European policymakers are at loggerheads over controversial proposals to give the public access to registers of beneficial owners of trusts and shares.
In trilogue discussions on the anti-money laundering directive, the European Parliament is pushing for full transparency on beneficial ownership registers, while the European Council is opposed to public access.
Experts warn the proposals are a “mess” and could force firms to put confidential client information in the public domain.
In February, the European Parliament set out plans for the ultimate owners of companies and legal entities such as trusts to be listed in public registers.
The rules are expected to go further than plans published by the UK Government in April for a register of beneficial ownership information for companies.
This would mean information on individuals who own or control more than 25 per cent of a company’s shares or voting rights must be provided on a Companies House register. The measures are part of the small business, enterprise and employment bill currently going through parliament.
But as the EU proposals apply to trusts and not just companies, experts warn they would catch consumers in very simple arrangements such as parents putting a property into trust for their children.
The Parliament is calling for beneficiaries of 25 per cent or more of the property of a legal arrangement to be included in the register.
Parliament rapporteur Judith Sargentini has argued if trusts were left out of the legislation, they would have become a “perfect vehicle” for criminals looking to avoid tax or launder illegal money.
Cicero senior executive Alexander Kneepkens says: “Sargentini has a clear intention: for the person behind any fund or trust to be registered in her quest for more transparency and the fight against money laundering.

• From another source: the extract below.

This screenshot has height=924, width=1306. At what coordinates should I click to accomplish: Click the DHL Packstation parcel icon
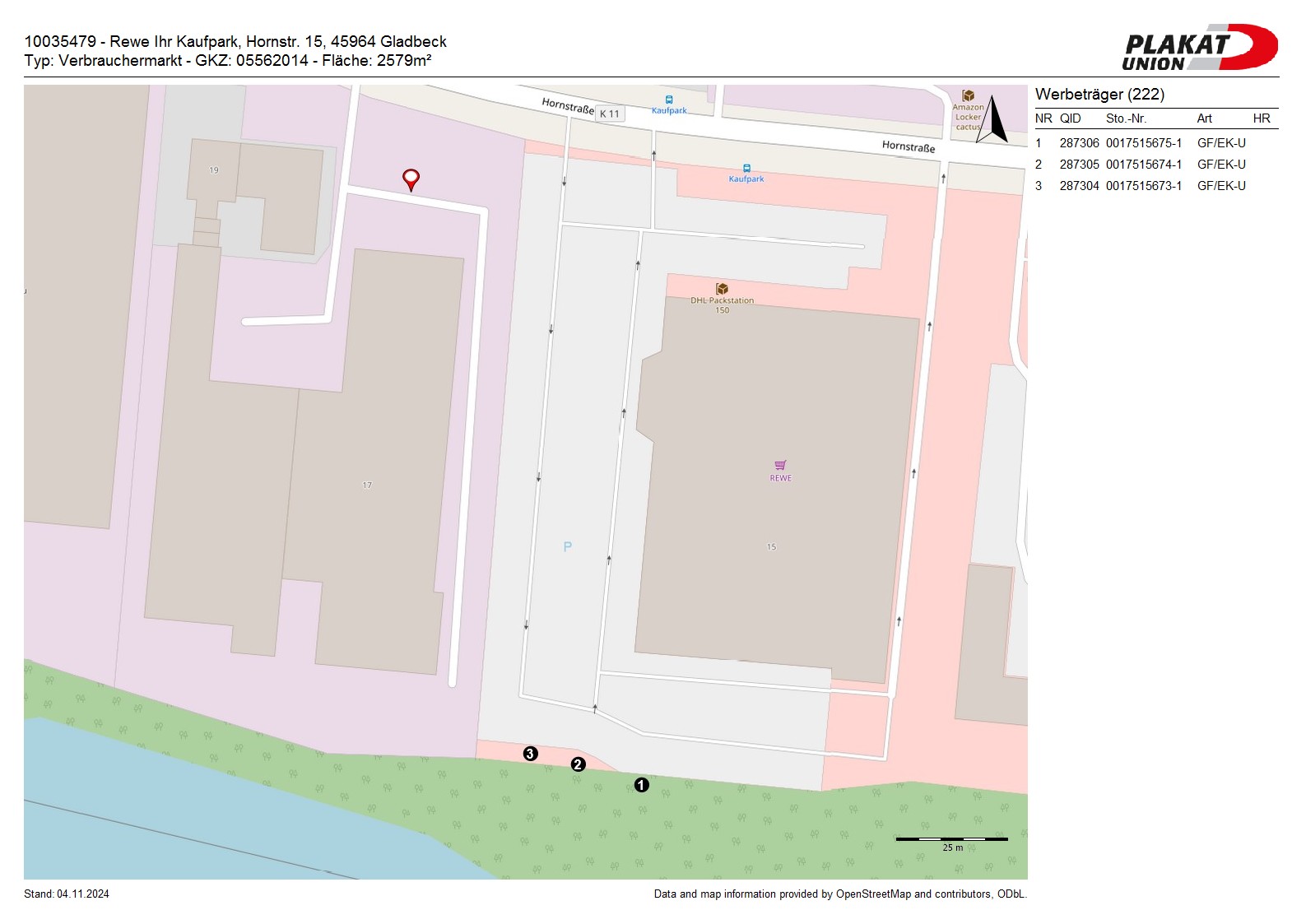point(722,289)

“The council is clearly opposing the parliament on the point of access to the registers, with several member states, including Germany, fully opposing any public access.
“There is a significant chance for a deadlock in the negotiations.”
Wealth Management Association deputy chief executive John Barrass says: “While we support the aim of preventing trusts from being used for tax evasion purposes, we have expressed concerns about the parliament’s position.
“The difficulty is that in the UK, trust law allows combinations of quite simple relationships, such as parents putting their house into trust for their children. Putting the names and addresses of such individuals in the public domain could have highly undesirable consequences.
“Our members are very concerned and uncomfortable about the risk of making public information about their clients they go to great lengths to keep private.
“Putting the information into the register and keeping it up-to-date would also create a high administrative burden for firms. It is a mess.”
Pinsent Masons senior associate Michael Ruck says: “The idea of a public register with details of those putting a house in trust for their children sounds like overkill.
“While transparency for a trust which is in reality a private equity funding vehicle is understandable, I cannot imagine it is in anyone’s interest to have contact details for those in simple trusts made public – particularly when the whole aim of the directive is to counteract fraud.”